• _TASK_: Filter the records below and copy every line containing the word "computer".

Items from a dataset

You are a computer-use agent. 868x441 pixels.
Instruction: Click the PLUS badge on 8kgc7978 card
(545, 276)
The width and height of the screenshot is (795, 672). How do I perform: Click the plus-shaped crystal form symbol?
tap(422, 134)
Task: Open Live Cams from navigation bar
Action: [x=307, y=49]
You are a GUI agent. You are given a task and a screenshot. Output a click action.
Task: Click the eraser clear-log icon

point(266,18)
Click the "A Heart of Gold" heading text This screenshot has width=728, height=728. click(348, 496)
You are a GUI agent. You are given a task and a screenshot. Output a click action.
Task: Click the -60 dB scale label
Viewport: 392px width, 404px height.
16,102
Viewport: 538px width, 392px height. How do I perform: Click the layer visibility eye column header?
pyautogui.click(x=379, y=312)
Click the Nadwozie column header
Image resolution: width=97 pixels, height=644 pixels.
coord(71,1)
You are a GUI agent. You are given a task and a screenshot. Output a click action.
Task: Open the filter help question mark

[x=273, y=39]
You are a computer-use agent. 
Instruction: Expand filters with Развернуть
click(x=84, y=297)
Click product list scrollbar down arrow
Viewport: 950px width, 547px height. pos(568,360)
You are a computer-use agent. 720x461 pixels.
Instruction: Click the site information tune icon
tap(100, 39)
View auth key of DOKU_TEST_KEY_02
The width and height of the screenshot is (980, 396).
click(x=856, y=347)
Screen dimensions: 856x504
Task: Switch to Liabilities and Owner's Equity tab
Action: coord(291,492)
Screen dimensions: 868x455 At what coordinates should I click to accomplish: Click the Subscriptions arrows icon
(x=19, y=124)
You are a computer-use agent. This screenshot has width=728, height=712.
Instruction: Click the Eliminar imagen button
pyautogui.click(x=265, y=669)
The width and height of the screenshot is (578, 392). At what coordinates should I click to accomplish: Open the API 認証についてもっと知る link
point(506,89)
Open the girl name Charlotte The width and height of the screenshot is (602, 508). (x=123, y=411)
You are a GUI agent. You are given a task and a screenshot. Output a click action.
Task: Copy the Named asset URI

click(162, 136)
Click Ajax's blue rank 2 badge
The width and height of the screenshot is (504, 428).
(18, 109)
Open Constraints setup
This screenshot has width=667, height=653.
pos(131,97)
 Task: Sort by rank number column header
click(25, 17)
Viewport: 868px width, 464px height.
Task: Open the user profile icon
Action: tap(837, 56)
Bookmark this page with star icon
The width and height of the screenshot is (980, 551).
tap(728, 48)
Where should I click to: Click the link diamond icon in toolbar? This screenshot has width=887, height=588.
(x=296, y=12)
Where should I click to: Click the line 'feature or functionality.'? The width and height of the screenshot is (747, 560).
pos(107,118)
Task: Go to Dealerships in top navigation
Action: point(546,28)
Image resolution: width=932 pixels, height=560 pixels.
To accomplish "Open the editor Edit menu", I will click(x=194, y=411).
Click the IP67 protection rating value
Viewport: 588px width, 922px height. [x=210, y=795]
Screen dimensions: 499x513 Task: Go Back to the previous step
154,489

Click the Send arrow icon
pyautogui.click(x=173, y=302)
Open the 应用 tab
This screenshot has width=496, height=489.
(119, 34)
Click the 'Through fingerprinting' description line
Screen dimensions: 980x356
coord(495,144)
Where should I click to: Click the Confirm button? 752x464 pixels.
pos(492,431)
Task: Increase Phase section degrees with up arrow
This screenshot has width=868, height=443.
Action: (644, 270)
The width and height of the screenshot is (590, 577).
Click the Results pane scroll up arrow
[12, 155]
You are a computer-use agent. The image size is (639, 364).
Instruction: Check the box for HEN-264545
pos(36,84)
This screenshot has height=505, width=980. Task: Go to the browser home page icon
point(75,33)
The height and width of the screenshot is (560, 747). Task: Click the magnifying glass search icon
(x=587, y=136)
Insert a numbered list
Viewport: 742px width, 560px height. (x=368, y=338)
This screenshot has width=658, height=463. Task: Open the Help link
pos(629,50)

• _EXERCISE SOLUTION_:
You are a computer-use agent. 868x441 pixels.
You are a computer-use agent. 
You are a computer-use agent. 720x461 pixels.
You are a computer-use agent. This screenshot has width=728, height=712.
You are a computer-use agent. The image size is (639, 364).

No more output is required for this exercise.